BRIEF 1
Answer these from the Digital Privacy Act debate below:
(a) Which riding does Ted Hsu represent?
(b) How many amendments does Murray Rankin say were offered?
(c) Which member put forward Bill C-475?
BRIEF 2
Resume the Digital Privacy Act debate transcript after its final line.

PASSAGE PROVIDED
###
Ted Hsu Liberal Kingston and the Islands, ON

Mr. Speaker, I want to congratulate my colleague from British Columbia for his excellent speech. I would like to give him a chance to expound a bit on his point, which I think is correct, that given the history behind the bill, there is no urgent need to pass it today.

We would gain much by passing the best possible bill, given all the amendments raised in committee by opposition members of Parliament, based on expert testimony. We do not need to pass the bill today. We could pass a better bill later this year or early next year.

Digital Privacy ActGovernment Orders

5:45 p.m.

NDP

Murray Rankin NDP Victoria, BC

Mr. Speaker, I would like to thank the member for Kingston and the Islands and recognize his efforts in this regard. I wish him well as he leaves this place. His contribution has been very important, and on this particular point, I could not agree with him more.

There were 28 amendments offered. We worked on the rules of the committee in order to get them in under the McGrath procedure, but all of them were rejected by the government in what can only be described, frankly, as a mean-spirited way.

I would rather have no bill than the bill before us. I think that is the burden of the hon. member's remarks, and I think that is absolutely right. After all, it is nine years out of date anyway. It has so many problems it will be found unconstitutional anyway. Why do we not do it right? I think that is what the member is saying.

Bill C-475, from the hon. member for Terrebonne—Blainville, would have gone some distance. It would not have allowed warrantless searches, for one thing. It would not have allowed companies to decide what a significant risk of harm is if there is a breach. It would have done so many things that would have been so much more consistent with how Canadians used to do business and how we used to protect our rights and freedoms.

Digital Privacy ActGovernment Orders

5:45 p.m.
###
DATASET ROWS
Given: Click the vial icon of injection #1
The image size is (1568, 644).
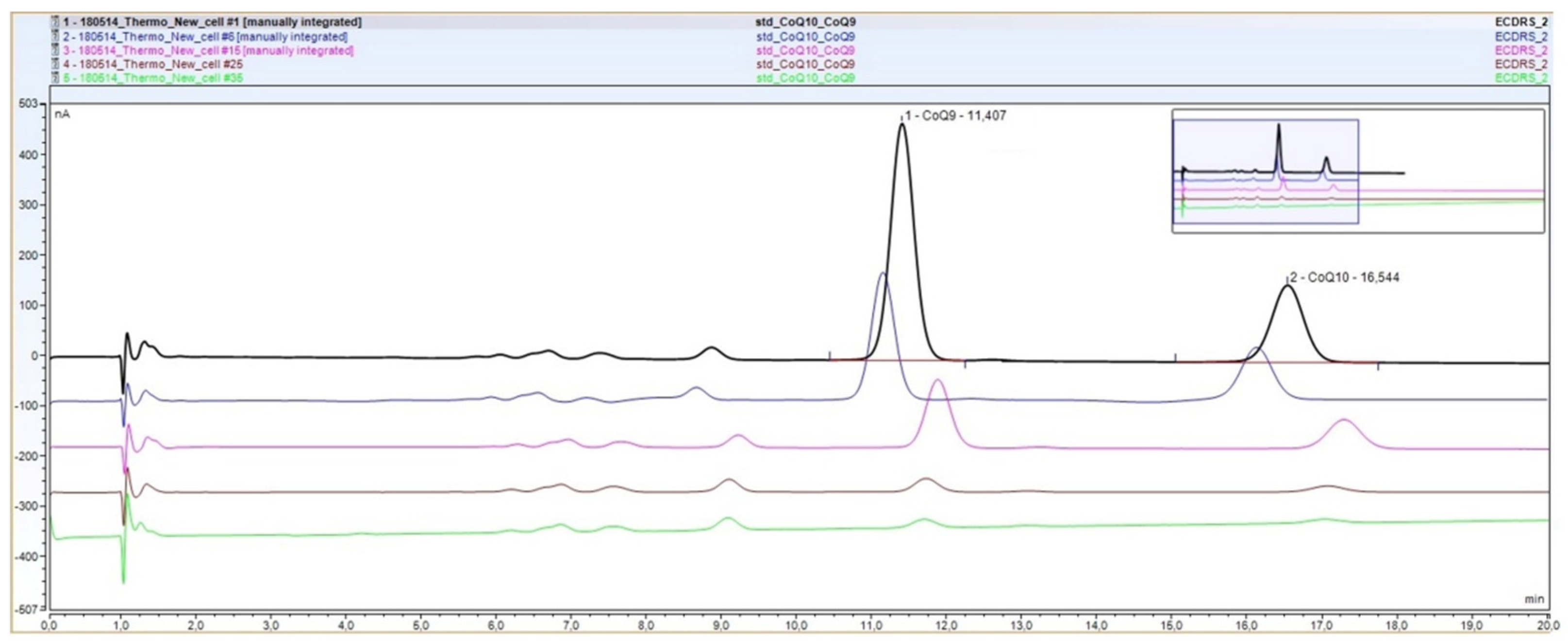Looking at the screenshot, I should pos(55,22).
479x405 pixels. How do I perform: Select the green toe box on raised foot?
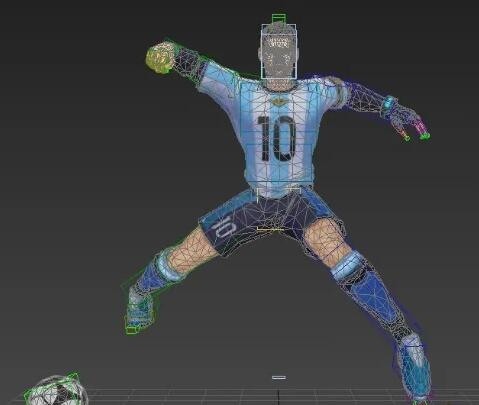coord(132,330)
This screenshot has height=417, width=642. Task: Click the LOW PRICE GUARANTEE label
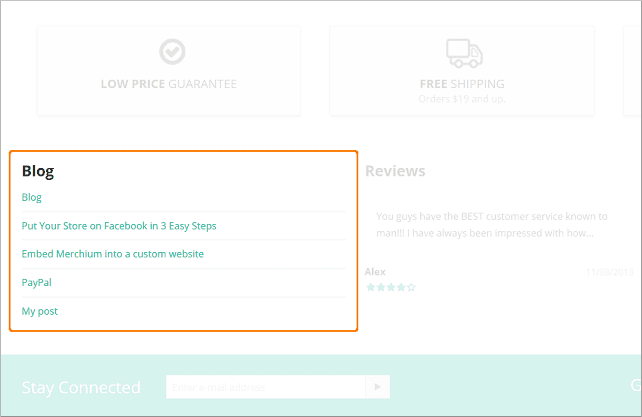[169, 84]
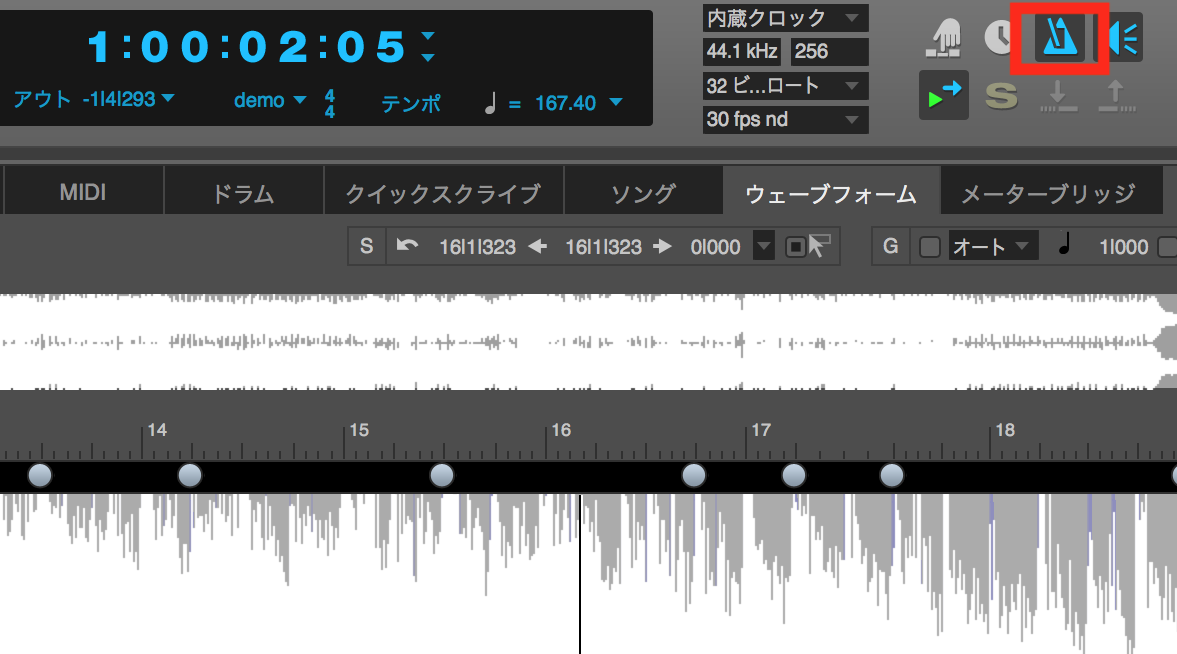Click the G grid button
The image size is (1177, 654).
pyautogui.click(x=890, y=246)
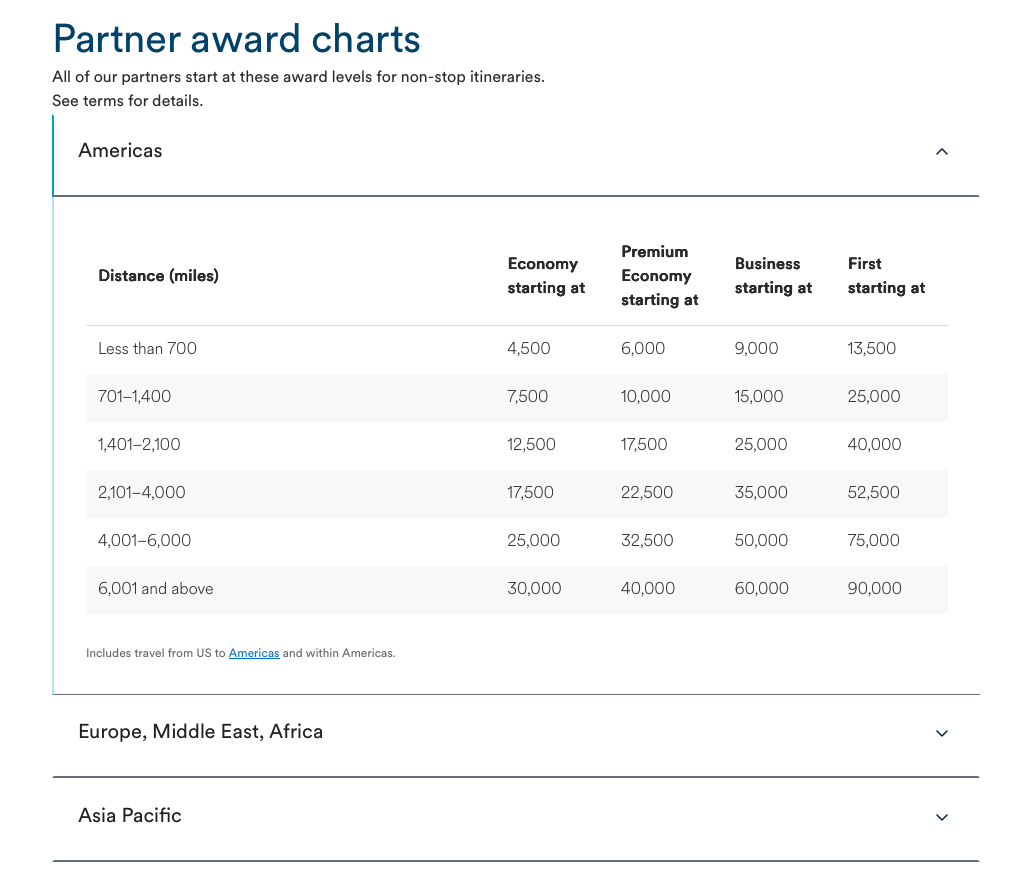Screen dimensions: 1035x870
Task: Open the Americas link in the footnote
Action: click(254, 653)
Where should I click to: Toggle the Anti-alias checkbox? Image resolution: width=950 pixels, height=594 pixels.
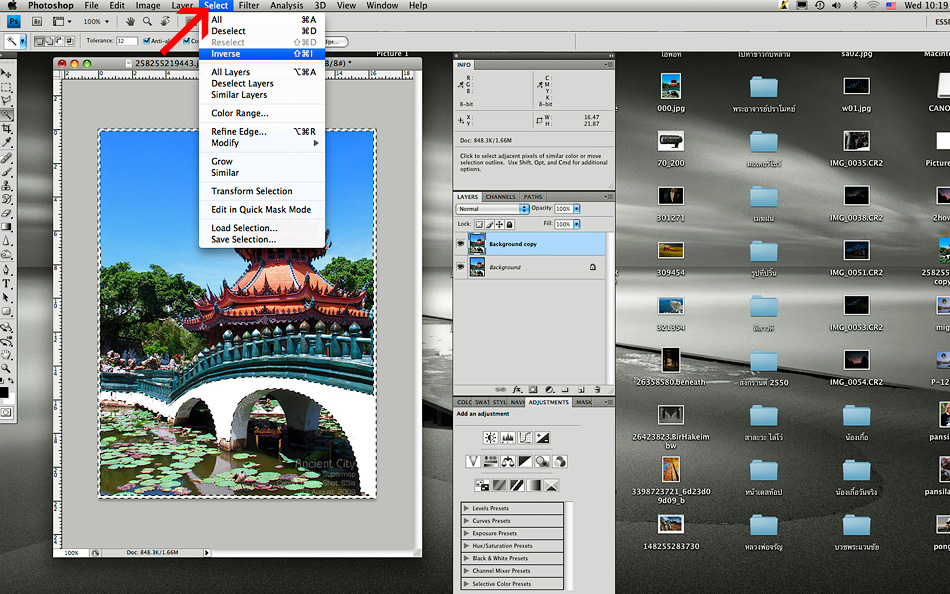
###
WRITTEN ANSWER 1
(a) Kingston and the Islands, Ontario
(b) 28
(c) The member for Terrebonne—Blainville

WRITTEN ANSWER 2
Green

Elizabeth May Green Saanich—Gulf Islands, BC

Mr. Speaker, I want to thank my friend and neighbour from Victoria for an excellent speech.

I also want to pay particular tribute to another member of his caucus, the hon. member for Terrebonne—Blainville, who had put forward, as he mentioned in his speech, an excellent private member's bill, which would have gone much further in dealing with the current issues that this bill fails to grapple with effectively. We missed opportunities here, and I agree that after so many years of inaction it is a shame to pass a bill that could be so efficaciously improved.

I also had amendments before committee in clause-by-clause study that were similar to those put forward by the member for Terrebonne—Blainville, and they were all rejected, so I lament that.

Perhaps my research has not been as exhaustive as the research the hon. member's student is now doing, but I did examine the records of this place for time allocations when they first began to be used routinely. I found seven examples of time allocation between 1920 and 1954. As we all know, in the last four years we have experienced 100 time allocations. I am 99% certain that the Conservative administration in this Parliament has broken all records for shutting down debate by an order of magnitude.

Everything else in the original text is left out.